I became friends with Vicky when I was invited by Fr. Noel Kearns in the mid 1990s to join the then Columban Youth Project – and now the Poppintree Youth Project – which he had just set up with the local community primarily to help the youth of the parish. Vicky was very active in organising that project and it has made a great difference in the lives of many young people over the years. However, the local institution in which she was most actively involved was BACA – The Ballymun Animal Caring Association, and became very well known as the public voice of part of that initiative the Ballymun Horse Owners Association. The association worked with local people to maintain what Vicky believed was an important part of Dublin working class culture. In an interview with a Ballymun local paper in 1999 she said:“There have been horses in this area for 18 years. They are kept at an old derelict Workmen’s Club which was converted into stables where the horses are well looked after. However, there is a need for a more permanent facility where the horses can be made available for the wider community and training provided in caring for the animals.”  Over the years she turned that statement into reality helping to raise considerable funds and securing the building of very impressive facilities.

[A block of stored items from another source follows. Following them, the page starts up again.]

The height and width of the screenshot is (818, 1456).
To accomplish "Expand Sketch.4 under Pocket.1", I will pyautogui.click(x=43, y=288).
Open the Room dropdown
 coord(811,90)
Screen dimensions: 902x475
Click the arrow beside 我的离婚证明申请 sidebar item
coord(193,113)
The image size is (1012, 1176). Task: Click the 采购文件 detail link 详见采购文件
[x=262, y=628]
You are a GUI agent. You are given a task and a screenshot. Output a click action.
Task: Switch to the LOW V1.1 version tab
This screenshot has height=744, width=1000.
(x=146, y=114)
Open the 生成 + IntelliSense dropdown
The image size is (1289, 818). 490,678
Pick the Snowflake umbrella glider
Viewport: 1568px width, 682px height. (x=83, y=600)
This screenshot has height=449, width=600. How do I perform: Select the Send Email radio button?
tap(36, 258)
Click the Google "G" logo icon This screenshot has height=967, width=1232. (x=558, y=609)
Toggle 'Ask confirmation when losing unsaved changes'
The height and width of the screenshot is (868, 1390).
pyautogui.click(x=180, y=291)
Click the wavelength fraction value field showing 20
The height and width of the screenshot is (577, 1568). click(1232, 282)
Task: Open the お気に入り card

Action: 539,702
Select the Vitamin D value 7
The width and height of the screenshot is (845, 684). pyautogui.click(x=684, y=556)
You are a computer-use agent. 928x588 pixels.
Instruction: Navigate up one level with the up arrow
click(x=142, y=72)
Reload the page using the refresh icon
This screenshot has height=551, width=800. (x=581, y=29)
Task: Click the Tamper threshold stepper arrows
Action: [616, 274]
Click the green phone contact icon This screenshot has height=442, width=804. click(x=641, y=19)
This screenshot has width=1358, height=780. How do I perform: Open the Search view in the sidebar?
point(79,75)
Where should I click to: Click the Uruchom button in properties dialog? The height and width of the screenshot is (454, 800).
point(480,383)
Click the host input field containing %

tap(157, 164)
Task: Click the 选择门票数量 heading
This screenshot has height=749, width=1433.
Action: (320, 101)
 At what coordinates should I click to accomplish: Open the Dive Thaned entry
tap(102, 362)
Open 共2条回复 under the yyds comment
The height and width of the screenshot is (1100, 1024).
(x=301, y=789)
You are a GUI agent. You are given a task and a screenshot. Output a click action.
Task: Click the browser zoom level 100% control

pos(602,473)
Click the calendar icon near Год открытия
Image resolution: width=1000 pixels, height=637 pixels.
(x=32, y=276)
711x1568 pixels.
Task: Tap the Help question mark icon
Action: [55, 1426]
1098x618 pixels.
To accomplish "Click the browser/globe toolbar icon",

Vicky was drawn always to the underdog, especially the young offenders and would regularly visit them in prison. This helps to explain her commitment to the horse project which she saw as a valuable outlet for them.

Vicky was a fearless community campaigner and always spoke her mind. At our board meetings at the Poppintree Youth Project she would question everything, and had a razor eye for detail, especially in regard to any decisions that could or might affect the vulnerable and marginalised. However, when those meeting ended we would often remain chatting with other board members, including Eileen Adams and Mary Couch, laughing for hours as Vicky regaled us with her many stories. One I recall was the thrill she got from learning to drive. I remember her describe in a childlike fashion the sense of freedom she said she experienced in getting those wheels and being able to go where she wanted. At her funeral service her son Christy said the “family never saw her once she learned to drive.”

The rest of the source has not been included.